An open API service indexing awesome lists of open source software.

https://github.com/bgutter/sylvia

Use phoneme-based regular expressions to find words in the Carnegie-Mellon Pronouncing Dictionary.
https://github.com/bgutter/sylvia

Last synced: 10 months ago
JSON representation

Use phoneme-based regular expressions to find words in the Carnegie-Mellon Pronouncing Dictionary.

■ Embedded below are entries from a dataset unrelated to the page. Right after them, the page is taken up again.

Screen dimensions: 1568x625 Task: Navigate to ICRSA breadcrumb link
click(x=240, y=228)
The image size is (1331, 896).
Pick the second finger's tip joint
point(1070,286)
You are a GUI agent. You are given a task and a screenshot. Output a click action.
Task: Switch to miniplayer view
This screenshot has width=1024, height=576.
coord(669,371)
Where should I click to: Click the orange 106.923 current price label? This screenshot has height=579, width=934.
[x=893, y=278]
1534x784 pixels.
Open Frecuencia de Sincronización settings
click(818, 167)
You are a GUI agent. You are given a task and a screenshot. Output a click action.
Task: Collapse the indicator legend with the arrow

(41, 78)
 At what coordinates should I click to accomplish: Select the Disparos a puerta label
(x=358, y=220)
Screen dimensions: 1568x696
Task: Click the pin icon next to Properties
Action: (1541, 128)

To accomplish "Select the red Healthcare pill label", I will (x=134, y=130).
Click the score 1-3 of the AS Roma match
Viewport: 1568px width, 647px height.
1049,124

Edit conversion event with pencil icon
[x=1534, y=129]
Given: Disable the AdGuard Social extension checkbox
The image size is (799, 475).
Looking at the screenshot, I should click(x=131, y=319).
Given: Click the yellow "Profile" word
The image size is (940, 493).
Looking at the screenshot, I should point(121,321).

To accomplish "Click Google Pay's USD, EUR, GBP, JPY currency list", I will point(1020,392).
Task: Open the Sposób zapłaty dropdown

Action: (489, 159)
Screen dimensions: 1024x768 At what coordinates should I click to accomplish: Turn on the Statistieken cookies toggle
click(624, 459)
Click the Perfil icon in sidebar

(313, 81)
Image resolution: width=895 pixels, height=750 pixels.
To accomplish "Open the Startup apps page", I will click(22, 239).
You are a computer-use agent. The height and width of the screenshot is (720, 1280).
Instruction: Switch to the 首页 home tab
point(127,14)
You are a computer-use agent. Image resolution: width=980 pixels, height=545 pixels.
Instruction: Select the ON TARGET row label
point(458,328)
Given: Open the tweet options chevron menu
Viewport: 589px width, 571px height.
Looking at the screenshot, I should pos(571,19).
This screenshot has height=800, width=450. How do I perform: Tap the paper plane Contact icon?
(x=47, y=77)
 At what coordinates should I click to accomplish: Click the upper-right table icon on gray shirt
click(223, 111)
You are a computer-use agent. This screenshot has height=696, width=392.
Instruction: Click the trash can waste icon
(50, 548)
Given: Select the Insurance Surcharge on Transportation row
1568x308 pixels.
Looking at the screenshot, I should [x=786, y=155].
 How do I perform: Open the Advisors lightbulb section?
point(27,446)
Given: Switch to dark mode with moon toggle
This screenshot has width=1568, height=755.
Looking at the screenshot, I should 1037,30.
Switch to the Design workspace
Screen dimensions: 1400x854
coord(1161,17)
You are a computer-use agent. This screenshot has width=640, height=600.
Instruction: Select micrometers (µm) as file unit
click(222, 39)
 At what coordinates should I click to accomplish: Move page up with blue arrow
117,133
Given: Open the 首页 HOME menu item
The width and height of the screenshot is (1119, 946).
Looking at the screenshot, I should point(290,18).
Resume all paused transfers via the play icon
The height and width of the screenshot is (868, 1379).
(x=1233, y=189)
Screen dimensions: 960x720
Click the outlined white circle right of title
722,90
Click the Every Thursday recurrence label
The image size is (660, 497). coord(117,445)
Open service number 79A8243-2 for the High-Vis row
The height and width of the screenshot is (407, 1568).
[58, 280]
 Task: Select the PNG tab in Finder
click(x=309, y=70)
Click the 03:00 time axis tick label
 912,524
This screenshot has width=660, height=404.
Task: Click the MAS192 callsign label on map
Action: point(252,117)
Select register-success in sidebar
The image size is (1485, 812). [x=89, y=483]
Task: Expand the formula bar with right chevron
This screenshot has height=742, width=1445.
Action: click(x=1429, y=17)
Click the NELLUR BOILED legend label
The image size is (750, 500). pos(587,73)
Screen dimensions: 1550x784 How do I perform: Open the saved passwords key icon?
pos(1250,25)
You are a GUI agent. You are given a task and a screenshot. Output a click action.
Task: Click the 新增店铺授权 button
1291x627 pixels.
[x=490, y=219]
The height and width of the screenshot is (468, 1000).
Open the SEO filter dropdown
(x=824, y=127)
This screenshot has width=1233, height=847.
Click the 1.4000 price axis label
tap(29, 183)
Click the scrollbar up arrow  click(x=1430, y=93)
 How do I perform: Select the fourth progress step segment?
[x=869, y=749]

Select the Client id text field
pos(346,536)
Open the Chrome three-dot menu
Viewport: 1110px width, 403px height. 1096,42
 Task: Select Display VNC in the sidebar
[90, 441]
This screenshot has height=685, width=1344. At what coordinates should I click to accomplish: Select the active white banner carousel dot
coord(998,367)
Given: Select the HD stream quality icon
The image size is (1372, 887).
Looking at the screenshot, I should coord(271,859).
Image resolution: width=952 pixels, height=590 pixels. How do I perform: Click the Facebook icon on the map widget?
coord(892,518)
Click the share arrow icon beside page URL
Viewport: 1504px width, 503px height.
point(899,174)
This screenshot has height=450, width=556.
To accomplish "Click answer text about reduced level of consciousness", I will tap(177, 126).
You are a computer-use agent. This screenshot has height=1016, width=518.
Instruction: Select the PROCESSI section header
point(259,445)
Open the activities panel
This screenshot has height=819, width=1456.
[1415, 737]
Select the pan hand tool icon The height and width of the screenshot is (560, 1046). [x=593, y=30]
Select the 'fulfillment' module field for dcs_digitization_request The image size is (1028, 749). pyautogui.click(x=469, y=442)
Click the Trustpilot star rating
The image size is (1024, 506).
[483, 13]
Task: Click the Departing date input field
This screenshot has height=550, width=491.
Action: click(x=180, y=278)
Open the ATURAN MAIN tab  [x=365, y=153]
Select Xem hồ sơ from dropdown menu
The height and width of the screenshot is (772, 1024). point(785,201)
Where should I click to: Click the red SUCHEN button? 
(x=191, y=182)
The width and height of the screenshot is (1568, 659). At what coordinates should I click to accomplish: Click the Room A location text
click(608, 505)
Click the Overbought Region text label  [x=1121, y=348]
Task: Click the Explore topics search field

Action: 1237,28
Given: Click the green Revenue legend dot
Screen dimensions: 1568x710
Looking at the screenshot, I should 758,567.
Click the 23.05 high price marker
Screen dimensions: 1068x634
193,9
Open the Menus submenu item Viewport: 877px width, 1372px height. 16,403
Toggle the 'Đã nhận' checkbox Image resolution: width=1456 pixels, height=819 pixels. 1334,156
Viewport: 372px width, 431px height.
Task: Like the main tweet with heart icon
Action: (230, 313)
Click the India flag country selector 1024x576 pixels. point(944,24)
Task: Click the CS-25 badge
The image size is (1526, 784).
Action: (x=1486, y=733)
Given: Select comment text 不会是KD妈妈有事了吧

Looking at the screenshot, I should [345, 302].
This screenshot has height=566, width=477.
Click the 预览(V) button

Awesome Lists containing this project

README

          

#+TITLE: Sylvia

Search pronunciations in the CMU Pronouncing Dictionary using a reglular-expression like syntax. Input-format regular expressions are lightly preprocessed into Python-format regular expressions, and then mapped over an encoded version of cmudict. Results are sorted by popularity using Peter Norvig's list of word popularities derived from Google's N-Gram dataset.

* Here for the Emacs library?
You can skip this and jump directly into the [[./sylvia-emacs/README.org][sylvia-mode README]]!

* Installation

#+BEGIN_SRC sh
brandon@brandon-babypad-linux ~> pip2 install sylvia
#+END_SRC

* Usage

Interactive Sylvia prompt:

#+BEGIN_SRC
brandon@brandon-babypad-linux ~> python2 -m sylvia

Type 'help' for options, press enter to quit.

sylvia>
#+END_SRC

Run one-off command:

#+BEGIN_SRC
brandon@brandon-babypad-linux ~> python2 -m sylvia -c "regex G #* AE #* IH #* %"
Gravity Graphical Grandchildren Garrison Graphically
Gallegos Gravitate Garretson Gastineau Gallimard
Galligan Grandison Gallivan Glatfelter Garibay
Garelick Garrigan Garriga Gravitates Galipeau
Gavigan Gamelin Gateley Grandillo Galipault
Garringer Gradison Grandchildren's Glastetter Garity
Galliher Gantenbein
#+END_SRC

* Commands

Sylvia's functionality is broken down into various subcommands. These commands can be run from the interactive prompt, or as single-lines directly from your system shell.

** regex

This is the most powerful feature of Sylvia. It allows searches of cmudict based on phoneme patterns.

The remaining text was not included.